En ces périodes géopolitiques extrêmement tendues, il n’est pas forcément de bon goût de faire des comparaisons guerrières avec la fin de saison des rouges et bleus. Pour autant, on peut facilement se laisser aller à des envies de sang tant la France du football ne nous fait aucun cadeau.

Hasard de cet écrit, c’est en Lorraine, région chargée d’histoire sanglante, que le PSG va tenter de commencer à mettre Monaco sous pression. On ne peut pas dire que le dernier match à Angers ressemblait au match d’une équipe en mission pour préserver son titre. Comme on dit, l’essentiel a été fait mais il est fort à parier que le commandant Emery avait envie d’en envoyer quelques-uns faire des séries de pompes. Il faut bien comprendre que personne ne nous attendra la fleur au fusil après tant de frustrations subies entre autres à cause du tireur d’élite suédois. Loin de son camp de base, la colonie Paris (et pas le Paris de Colony hein) ne pourra même plus compter sur les chants de ses supporters et ses modes de communication sophistiqués. Loin du « qui ne saute pas » capable de vous faire rater un contrôle arrêté, nos soldats vont devoir se montrer conquérants car le traité de paix a déjà été signé entre la Ligue 1 et Monaco afin de mettre fin au conflit Parigo-Français.

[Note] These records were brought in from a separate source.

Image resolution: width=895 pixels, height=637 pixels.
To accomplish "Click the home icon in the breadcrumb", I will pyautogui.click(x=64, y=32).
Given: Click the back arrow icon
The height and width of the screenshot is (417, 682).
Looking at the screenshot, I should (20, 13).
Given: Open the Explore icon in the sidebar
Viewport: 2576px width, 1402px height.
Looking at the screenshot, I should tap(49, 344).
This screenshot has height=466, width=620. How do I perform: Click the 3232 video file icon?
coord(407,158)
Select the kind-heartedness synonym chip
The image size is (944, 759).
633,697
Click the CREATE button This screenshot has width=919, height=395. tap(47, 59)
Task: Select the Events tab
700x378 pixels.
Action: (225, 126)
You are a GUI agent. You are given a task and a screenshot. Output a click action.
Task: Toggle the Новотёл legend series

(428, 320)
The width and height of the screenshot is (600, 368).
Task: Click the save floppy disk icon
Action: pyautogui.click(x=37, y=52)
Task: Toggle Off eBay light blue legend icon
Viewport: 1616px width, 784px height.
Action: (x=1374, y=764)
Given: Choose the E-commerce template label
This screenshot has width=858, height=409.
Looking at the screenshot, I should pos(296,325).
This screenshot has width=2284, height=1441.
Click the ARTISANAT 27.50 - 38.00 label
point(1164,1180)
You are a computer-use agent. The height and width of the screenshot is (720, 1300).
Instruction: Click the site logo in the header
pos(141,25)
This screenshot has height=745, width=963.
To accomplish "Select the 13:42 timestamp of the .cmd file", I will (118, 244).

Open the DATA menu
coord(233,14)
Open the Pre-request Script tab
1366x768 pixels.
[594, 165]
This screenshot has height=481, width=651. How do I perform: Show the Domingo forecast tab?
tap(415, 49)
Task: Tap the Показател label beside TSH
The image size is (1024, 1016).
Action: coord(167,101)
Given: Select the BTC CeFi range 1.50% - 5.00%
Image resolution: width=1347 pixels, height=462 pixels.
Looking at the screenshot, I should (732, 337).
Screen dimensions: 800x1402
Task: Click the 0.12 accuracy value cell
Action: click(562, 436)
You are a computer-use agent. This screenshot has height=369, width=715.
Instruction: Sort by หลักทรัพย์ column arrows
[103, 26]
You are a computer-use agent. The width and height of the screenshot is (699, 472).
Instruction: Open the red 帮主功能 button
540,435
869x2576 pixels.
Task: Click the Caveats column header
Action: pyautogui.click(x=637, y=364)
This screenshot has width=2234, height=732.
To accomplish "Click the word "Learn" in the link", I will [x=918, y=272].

Il n’y a plus de calcul à faire, plus d’autre option que la victoire. Tout le contingent parisien doit en être conscient. Titre mérité ou pas, le champion n’en aura assurément rien à faire qu’il soit parisien, monégasque ou même niçois. Dans 10 ans, les livres d’histoire ne donneront pas le détail de la bataille de cette saison mais le nom du champion de France. 4 saisons que Paris impose sa loi et distribue les rations à l’ensemble du football français. Aujourd’hui la presse voit déjà l’organigramme mettre son casque de chantier pour la saison prochaine mais le casque de combat ne doit faire qu’un avec les troupes parisiennes. Attaque placée, tir embusqué, frappes aériennes… Oh oh du calme !!

Soyons sérieux ce n’est que du foot. Oui mais c’est eux qui ont commencé.